The DCO process can really help here. The simple fact is that most of the committers to QEMU are not paid to be full-time maintainers. As such, their time is limited. There is a lot of noise on qemu-devel (this thread being a good example ;-)).
If you review a patch, and are happy with it, offer an Acked-by. When comitters go through reviewing patches to commit, it makes it much easier for them to determine whether a patch should be committed or not.
If everyone did that, then the number of patches accepted would go down rather than up, surely ? Because everyone would be spending their time wading through all these resends, rather than paying attention to the content.
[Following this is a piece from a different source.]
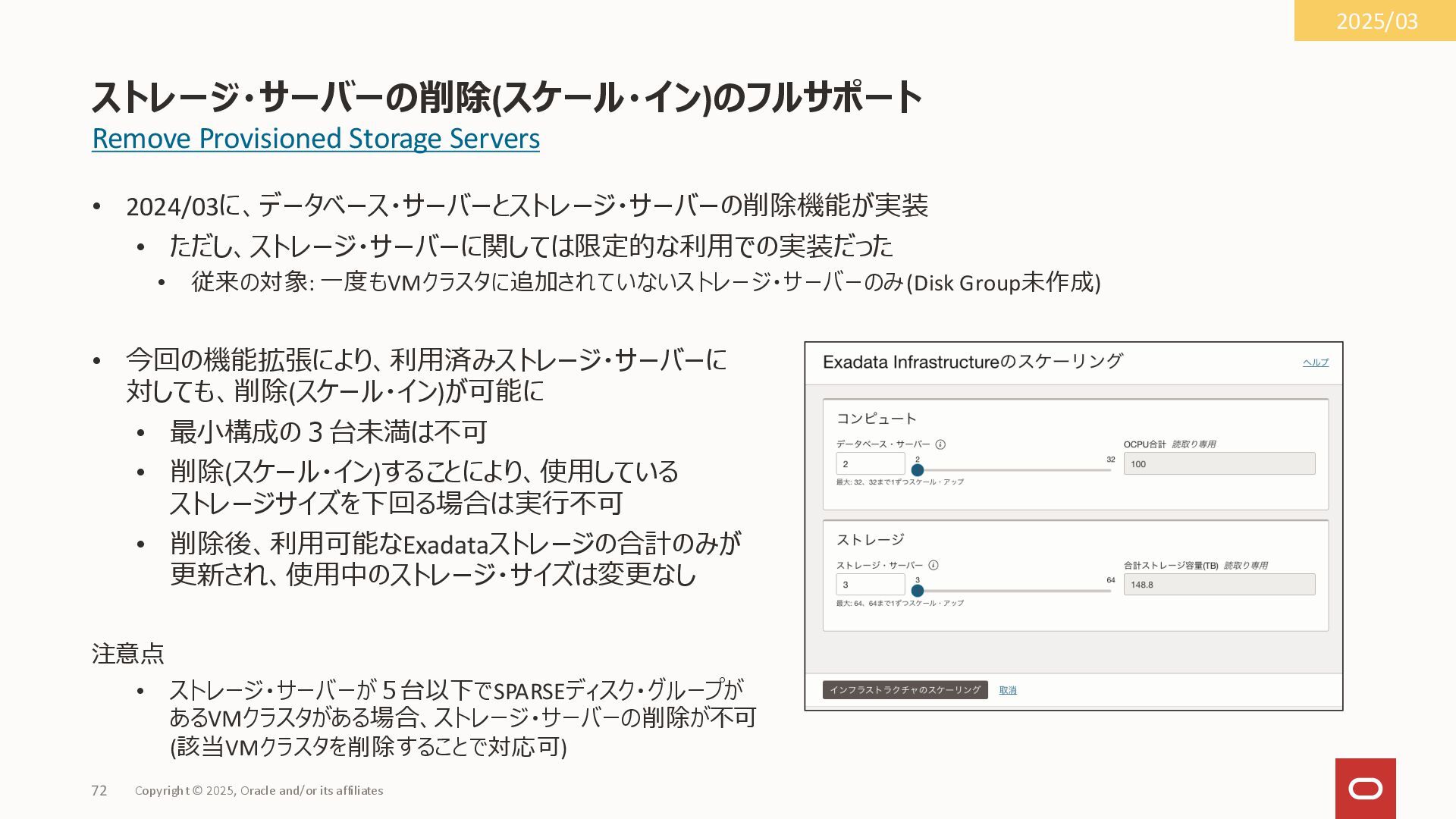Click the 2025/03 date badge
Try marking the subject with [RESEND]. Quite a lot of projects require patches to be resent. In fact, in the early days of Xen, this was often the case. [RESEND] tends to be a polite way to help maintainers be more responsive too.
Also - implicit in your comment that it's a form of `flow control' is that it's caused by a lack of upstream capacity. I think that part is very true. We do have a lack of capacity, which can be solved in this case by adding one or more people I think.
There are already a lot of committers in QEMU. There are 9 people with commit access to QEMU. There is only 1 person with commit access to KVM and that includes a full copy of QEMU. What's needed is someone to take the time, on a day-by-day basis, to review patches, and queue them.
Magnus posted a list of outstanding patches a while ago, I think that's the right approach. I'll spend some time today to try and collect outstanding patches.
Regards, Anthony Liguori
Qemu is not a very large project in the grand scheme of things, and we can hopefully avoid the kind of very cumbersome and heavyweight processes which surround the Linux kernel. Ian.